══ Text shown ══

Some create table code:
create table users (
userident int,
username varchar(100)
);
insert into users values
(1, 'Bob');
create table orders (
id int,
user int,
shipped int,
date date,
total decimal(6,2),
shipcost decimal(3,2)
);
insert into orders values
(84, 1, 1, '2016-03-05', 40.50, 2.50),
(76, 1, 1, '2016-02-29', 22.00, 1.00),
(74, 1, 1, '2016-02-20', 56.31, 7.31),
(61, 1, 1, '2015-12-28', 43.10, 1.10);
An example output of what I'm looking for is:
userident | username | days_left
--------------------------------
1 Bob 4
This is using March 16th as today for use with DATE(NOW()) to remain consistent with the previous bits of the question.
The following is basically how to do what you want. Note that references to "30 days" are rough estimates and what you may be looking for is "29 days" or "31 days" as works to get the exact date that you want.
Retrieve the list of dates and amounts that are still active, i.e., within the last 30 days (as you did in your example), as a table (I'll call it Active) like the one you showed.
Join that new table (Active) with the original table where a row from Active is joined to all of the rows of the original table using the date fields. Compute a total of the amounts from the original table. The new table would have a Date field from Active and a Totol field that is the sum of all the amounts in the joined records from the original table.
Select from the resulting table all records where the Amount is greater than 100.00 and create a new table with Date and the minimum Amount of those records.
Compute 30 days ahead from those dates to find the ending date of their loyalty program.
You would need to take the following steps (per user):
join the orders table with itself to calculate sums for different (bonus) starting dates, for any of the starting dates that are in the last 30 days
select from those records only those starting dates which yield a sum of 100 or more
select from those records only the one with the most recent starting date: this is the start of the bonus period for the selected user.
Here is a query to do that:
SELECT u.userident,
u.username,
MAX(base.date) AS bonus_start,
DATE(MAX(base.date) + INTERVAL 30 DAY) AS bonus_expiry,
30-DATEDIFF(NOW(), MAX(base.date)) AS bonus_days_left
FROM users u
LEFT JOIN (
SELECT o.user,
first.date AS date,
SUM(o.total-o.shipcost) as tot
FROM orders first
INNER JOIN orders o
ON o.user = first.user
AND o.shipped = 1
AND o.date >= first.date
WHERE first.shipped = 1
AND first.date >= DATE(NOW() - INTERVAL 30 DAY)
GROUP BY o.user,
first.date
HAVING SUM(o.total-o.shipcost) >= 100
) AS base
ON base.user = u.userident
GROUP BY u.username,
u.userident
Here is a fiddle.

═══

• _Exercise tasks_:
**1.** Reproduce the stretch of the loyalty bonus thread from "Select from the" through "of those records.".
**2.** In the loyalty bonus thread, which date is treated as today for the example output?
**3.** Rewrite more briefly the paragraph of the loyalty bonus thread beginning "The following is basically how".

══ Extracted entries ══

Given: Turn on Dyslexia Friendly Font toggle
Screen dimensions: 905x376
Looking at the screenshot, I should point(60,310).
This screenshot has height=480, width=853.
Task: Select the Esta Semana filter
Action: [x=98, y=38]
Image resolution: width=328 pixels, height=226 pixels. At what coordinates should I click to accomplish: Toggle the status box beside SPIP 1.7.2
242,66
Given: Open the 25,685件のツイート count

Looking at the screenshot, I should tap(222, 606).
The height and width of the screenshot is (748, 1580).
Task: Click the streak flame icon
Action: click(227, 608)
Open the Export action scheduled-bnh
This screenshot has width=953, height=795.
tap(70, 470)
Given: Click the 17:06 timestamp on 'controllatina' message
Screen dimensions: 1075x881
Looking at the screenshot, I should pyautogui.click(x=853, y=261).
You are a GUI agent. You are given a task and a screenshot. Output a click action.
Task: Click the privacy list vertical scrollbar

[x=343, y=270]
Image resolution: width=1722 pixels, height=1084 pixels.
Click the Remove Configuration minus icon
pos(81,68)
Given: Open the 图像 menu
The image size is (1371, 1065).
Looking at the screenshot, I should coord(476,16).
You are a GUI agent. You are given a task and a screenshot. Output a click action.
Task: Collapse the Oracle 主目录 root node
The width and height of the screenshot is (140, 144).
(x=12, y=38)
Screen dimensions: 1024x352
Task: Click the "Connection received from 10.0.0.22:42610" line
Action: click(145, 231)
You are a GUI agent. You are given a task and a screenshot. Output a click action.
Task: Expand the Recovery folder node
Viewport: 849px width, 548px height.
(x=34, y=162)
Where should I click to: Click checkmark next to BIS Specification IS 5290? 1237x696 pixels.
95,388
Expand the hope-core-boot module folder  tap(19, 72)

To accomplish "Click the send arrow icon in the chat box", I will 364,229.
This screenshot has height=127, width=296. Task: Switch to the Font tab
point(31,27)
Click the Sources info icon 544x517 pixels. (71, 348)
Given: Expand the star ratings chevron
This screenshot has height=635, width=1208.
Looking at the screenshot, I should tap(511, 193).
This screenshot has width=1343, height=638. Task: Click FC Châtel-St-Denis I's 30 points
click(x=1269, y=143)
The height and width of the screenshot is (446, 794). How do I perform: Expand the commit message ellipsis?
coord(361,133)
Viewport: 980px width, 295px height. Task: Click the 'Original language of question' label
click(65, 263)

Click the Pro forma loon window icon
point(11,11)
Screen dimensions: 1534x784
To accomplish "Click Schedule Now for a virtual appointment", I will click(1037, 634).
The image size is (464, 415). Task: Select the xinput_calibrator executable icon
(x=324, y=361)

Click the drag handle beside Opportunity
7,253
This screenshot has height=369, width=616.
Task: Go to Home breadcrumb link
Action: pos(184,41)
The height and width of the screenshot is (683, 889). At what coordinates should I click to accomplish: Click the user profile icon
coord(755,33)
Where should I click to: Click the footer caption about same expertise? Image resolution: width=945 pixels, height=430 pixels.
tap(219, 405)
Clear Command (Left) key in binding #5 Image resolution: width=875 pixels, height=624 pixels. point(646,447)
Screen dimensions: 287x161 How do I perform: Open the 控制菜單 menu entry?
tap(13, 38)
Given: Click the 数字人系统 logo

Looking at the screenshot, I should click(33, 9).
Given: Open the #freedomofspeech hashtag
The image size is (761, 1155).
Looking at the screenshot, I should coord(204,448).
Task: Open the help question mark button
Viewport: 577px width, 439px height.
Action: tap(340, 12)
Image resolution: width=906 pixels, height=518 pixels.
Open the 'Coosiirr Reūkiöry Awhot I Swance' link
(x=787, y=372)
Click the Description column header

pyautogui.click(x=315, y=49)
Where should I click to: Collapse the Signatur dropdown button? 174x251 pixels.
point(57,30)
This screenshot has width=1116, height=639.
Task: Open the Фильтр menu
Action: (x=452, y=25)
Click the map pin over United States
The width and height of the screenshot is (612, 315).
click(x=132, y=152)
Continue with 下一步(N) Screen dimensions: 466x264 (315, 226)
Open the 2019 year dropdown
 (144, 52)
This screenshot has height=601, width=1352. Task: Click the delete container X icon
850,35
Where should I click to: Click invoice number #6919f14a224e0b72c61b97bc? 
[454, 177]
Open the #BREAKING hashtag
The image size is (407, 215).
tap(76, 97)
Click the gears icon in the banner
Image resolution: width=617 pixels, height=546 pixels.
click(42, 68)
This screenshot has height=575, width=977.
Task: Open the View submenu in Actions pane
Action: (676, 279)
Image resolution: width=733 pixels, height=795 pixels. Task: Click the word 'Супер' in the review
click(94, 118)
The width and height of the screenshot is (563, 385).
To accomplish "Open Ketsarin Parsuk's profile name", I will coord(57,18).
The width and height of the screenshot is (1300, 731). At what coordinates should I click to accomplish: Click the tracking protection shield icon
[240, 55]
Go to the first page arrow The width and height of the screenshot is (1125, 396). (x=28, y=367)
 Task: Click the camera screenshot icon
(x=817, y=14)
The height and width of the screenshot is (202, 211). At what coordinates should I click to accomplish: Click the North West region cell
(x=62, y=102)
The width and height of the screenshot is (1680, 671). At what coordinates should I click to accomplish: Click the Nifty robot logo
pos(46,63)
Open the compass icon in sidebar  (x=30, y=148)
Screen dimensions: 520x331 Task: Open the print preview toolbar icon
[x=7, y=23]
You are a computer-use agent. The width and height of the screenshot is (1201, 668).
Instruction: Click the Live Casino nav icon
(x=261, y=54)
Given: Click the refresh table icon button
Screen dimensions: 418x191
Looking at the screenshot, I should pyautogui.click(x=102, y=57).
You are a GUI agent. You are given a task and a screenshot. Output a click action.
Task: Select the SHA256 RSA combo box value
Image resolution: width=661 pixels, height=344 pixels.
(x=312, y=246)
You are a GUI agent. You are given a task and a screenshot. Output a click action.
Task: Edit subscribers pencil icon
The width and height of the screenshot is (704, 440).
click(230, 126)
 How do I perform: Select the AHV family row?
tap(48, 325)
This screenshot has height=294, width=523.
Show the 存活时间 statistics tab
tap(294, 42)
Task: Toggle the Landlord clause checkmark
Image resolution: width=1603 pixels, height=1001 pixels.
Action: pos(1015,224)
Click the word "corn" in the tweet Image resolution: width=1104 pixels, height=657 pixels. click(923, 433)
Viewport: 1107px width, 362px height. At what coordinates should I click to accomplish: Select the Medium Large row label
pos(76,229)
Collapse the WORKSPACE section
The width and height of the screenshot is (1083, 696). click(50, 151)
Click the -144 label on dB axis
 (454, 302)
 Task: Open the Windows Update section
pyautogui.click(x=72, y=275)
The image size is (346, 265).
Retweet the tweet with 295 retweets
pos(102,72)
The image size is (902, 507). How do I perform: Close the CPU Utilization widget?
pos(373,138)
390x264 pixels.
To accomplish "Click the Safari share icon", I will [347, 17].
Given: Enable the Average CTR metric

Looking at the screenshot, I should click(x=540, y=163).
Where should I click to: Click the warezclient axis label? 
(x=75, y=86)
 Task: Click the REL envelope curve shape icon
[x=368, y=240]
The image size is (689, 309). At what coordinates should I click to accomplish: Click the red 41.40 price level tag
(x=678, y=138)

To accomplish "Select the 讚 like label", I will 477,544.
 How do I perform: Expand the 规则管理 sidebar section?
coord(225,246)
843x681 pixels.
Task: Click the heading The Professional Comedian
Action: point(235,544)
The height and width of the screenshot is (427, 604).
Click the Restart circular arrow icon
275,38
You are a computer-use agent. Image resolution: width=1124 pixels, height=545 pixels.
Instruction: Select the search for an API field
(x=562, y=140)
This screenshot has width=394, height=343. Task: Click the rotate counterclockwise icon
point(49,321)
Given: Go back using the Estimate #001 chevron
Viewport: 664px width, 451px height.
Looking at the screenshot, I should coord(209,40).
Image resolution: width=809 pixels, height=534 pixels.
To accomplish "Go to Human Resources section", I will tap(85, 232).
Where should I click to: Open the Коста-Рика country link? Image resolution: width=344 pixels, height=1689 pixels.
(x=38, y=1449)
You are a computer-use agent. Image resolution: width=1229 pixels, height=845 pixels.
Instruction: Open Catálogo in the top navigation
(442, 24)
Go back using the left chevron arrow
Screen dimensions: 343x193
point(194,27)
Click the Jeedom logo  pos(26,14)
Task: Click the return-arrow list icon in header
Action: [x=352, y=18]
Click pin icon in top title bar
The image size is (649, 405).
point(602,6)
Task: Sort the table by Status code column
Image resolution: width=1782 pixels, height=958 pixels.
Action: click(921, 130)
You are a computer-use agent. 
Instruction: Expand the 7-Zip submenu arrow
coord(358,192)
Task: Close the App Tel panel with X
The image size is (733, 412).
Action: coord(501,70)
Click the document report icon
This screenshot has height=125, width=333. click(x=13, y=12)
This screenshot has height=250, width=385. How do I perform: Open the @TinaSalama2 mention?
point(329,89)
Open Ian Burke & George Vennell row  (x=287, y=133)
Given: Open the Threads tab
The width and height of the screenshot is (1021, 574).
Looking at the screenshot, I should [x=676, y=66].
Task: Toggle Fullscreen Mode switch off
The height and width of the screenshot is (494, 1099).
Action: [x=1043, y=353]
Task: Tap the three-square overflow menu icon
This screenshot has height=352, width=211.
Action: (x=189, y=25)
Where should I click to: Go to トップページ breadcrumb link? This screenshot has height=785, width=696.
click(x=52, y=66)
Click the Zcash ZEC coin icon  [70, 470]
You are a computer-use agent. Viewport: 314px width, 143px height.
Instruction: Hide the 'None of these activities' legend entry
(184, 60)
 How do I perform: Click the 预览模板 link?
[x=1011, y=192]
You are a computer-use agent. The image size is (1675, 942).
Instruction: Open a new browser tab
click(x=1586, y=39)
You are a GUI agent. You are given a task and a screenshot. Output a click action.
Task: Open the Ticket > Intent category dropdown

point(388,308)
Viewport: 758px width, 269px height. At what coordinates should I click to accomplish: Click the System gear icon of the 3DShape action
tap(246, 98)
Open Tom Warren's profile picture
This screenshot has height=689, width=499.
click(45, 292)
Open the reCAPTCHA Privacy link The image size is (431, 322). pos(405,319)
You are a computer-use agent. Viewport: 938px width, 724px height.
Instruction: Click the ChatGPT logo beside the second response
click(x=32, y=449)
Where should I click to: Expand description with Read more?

═══

• _Solutions by task_:
**1.**
Select from the resulting table all records where the Amount is greater than 100.00 and create a new table with Date and the minimum Amount of those records.

**2.** March 16th.

**3.** This is the general approach. The "30 days" figure is only approximate, and "29 days" or "31 days" may be needed to get the exact date.